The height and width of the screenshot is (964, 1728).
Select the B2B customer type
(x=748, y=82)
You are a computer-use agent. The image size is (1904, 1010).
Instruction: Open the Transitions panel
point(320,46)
- - -
• **TASK OBJECTIVE**: Every record above is to be transcribed exactly as written.

• **ANSWER BOX**:
The height and width of the screenshot is (964, 1728).
Select the B2B customer type
(x=748, y=82)
You are a computer-use agent. The image size is (1904, 1010).
Instruction: Open the Transitions panel
point(320,46)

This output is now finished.